NEW DELHI: He would always tell his parents that he would do something in his life that would do them proud. And 17-year-old Manoj Chohan lived up to their expectations when he rescued 40 people trapped in floodwaters two years ago. But unfortunately he did not live to see how his intrepid act would win him hearty praise and the prestigious National Bravery Award.
Manoj who despite being a heart patient stepped in to save many residents of his colony in Indore when it was hit by incessant rain in 2005 ago and died following a lung infection soon after is one of 24 children who have been selected for the National Bravery Award for 2006.
The Indian Council for Child Welfare announced the list of winners here on Thursday. The children 12 girls and 12 boys will be honoured by Prime Minister Manmohan Singh here in the Capital on January 24 as part of Republic Day celebrations.
"Manoj underwent an open heart surgery in 2002 but that did not stop him from helping people. He collected wood, tubes and whatever he could lay his hands on in our house as well as the neighbours' to help out people trapped in 8 to 10 feet deep water. As he remained in dirty water for a long time, his lungs got filled with water and he died four days later," said his mother Parvati Chohan on Thursday.
The prestigious Geeta Chopra Award has been conferred on 13-year-old Vandana Yadav for fighting miscreants who tried to molest her, while the Sanjay Chopra Award is being shared by V. Teja Sai and C.V.S. Durga Doondieswar who lost their lives while rescuing their school mates from drowning in a river in Andhra Pradesh.
Asma Ayyub Khan, Sushila Gurjar and Shilpa Janbandhu have been chosen for the Bapu Gayadhani Award.
For Pooja Kabadwal, the youngest of all winners, the most exciting part of the award is the "elephant ride" that she would get to enjoy during the Republic Day Parade here on Rajpath.
The six-year-old saved her two little brothers when a robber looted valuables, killed their mother and set their house on fire. She picked up her brothers, opened the window and sat near it the whole night preventing them from getting suffocated.
If Sourabh Rajwade put up a brave fight with burglars, Sushila Gurjar displayed extraordinary resolve in revolting against child marriage in her village in Rajasthan.
Little Ankita Bhosale saved a girl almost double her age who had slipped into the river when they were washing clothes on the bank.
"She screamed for help as she was sinking in the river. I took out a sari from the bundle of clothes and threw it towards her. I held it tightly from one end and when she caught the other end, I began pulling her towards the bank," says Ankita, who dreams of becoming a police inspector.

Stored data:
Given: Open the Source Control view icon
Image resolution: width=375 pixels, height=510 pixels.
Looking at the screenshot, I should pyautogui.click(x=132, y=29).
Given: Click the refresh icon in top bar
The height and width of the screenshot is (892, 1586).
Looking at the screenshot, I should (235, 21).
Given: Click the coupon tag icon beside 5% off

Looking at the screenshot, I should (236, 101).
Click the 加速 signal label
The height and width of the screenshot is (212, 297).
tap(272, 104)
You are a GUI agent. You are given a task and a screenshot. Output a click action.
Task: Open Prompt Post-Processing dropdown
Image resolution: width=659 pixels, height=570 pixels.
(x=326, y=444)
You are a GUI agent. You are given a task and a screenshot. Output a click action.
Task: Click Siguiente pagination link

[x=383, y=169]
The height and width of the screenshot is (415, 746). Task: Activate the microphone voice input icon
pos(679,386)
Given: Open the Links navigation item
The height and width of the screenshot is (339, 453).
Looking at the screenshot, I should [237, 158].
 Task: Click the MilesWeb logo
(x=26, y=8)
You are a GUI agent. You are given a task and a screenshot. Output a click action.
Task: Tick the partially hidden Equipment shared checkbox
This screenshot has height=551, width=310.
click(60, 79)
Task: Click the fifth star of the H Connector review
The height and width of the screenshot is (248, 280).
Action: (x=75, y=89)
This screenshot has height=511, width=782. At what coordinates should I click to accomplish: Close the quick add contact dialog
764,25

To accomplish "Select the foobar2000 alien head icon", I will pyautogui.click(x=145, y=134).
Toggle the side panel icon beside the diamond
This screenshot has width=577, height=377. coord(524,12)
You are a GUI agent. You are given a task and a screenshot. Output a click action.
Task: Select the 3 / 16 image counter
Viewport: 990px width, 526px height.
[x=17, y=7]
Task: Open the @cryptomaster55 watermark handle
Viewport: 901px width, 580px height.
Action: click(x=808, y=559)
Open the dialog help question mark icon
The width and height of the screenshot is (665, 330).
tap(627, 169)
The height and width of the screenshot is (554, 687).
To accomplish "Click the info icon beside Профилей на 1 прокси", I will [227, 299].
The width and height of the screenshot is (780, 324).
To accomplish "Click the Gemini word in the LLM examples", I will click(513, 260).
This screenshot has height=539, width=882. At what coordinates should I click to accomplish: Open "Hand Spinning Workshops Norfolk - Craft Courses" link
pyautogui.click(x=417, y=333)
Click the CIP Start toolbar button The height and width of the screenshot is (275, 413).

TASK INSTRUCTIONS:
(a) In the article on the National Bravery Awards, who will honor the winners, and on what date?
(b) Name every award that the article on the National Bravery Awards mentions.

ANSWER SECTION:
(a) Prime Minister Manmohan Singh, on January 24.

(b) National Bravery Award, Geeta Chopra Award, Sanjay Chopra Award, Bapu Gayadhani Award